After serving five years as press secretary to Robert Stanfield, leader of the Progressive Conservative Party, I tried to get back into journalism, but no one would have me. I guess they thought I would sneak Tory propaganda into my writing. So I became director of public affairs for the Bank of Nova Scotia. Two years later, suitably drycleaned, I tried again.
Peter C. Newman, editor of Maclean’s, was about to take the magazine weekly in 1978. My job interview with him took place during his lunch hour. He was sitting in the slot of a kidney-shaped desk, unwrapping his sandwich. He removed the top slice of bread and threw it into the waste basket. The lettuce met the same fate followed by the tomato slices. Down to the chopped egg, he ate what was left. I thought, “What else would an editor do but strip something down to the essentials?” He hired me as business editor. Two issues later, I wrote the cover story about Conrad Black who had just acquired Argus Corp. What a way to return to journalism!
At some point, Peter said to me, “I’m not going to do a book about the banks, why don’t you?” It was classic; he gave me something he didn’t want. But I embraced the idea and began research and writing what became “The Moneyspinners,” published in 1983, that spent fourteen weeks on the best seller list.

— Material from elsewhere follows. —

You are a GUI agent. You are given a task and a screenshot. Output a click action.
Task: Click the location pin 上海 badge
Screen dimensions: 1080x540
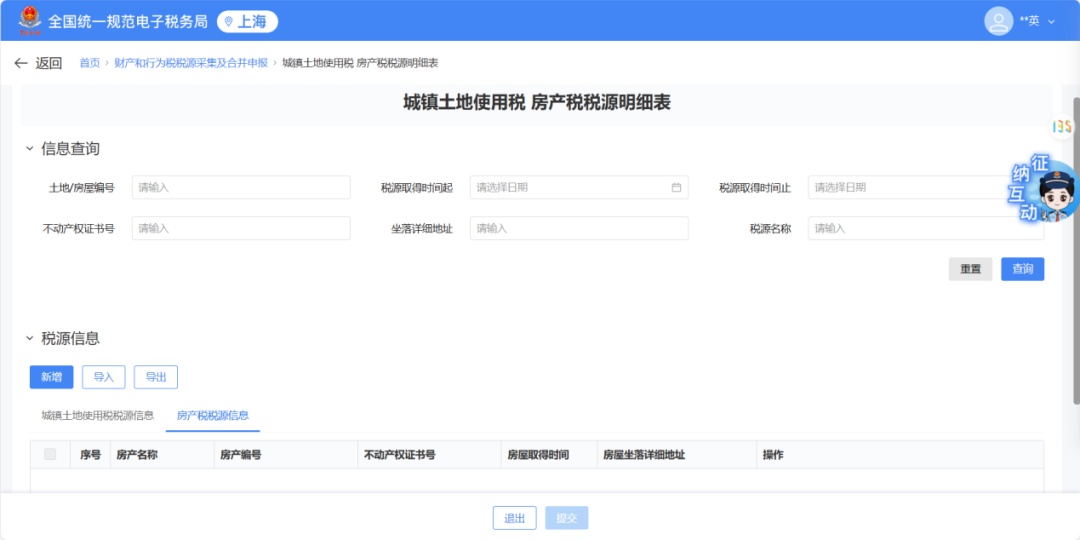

I even mimicked Peter’s writing habit – get up at 4:30 a.m. so you can write and then go do your day job. After a while, I said to him, “I’ve written sixty pages and I can’t get the first chapter stopped.” “You write the first chapter last,” he said, “it’s the epilogue.” With such advice, one can prosper.
For all Peter’s savvy, I did not follow all his ways. Many politicians accepted his invitation to come to his office for an interview and then be featured in his weekly editorial. Such a one was Joe Clark, PC leader after Stanfield. In his editorial Peter described him by saying something along the lines of: He came into the room like a faun eating broccoli from a cupped hand. This was the kind of situation where Peter stopped being a journalist and became a writer of creative non-fiction. He wrote that sentence before they even met.
Peter had detractors for other reasons. Historians dismissed him because his books sold better than theirs. Lazy journalists robbed material from his research without giving credit. For me, Peter was a wonderful mentor. Without his prompting, I wouldn’t have written seventeen successful books in the last forty years. So, thank you, Peter. One last time.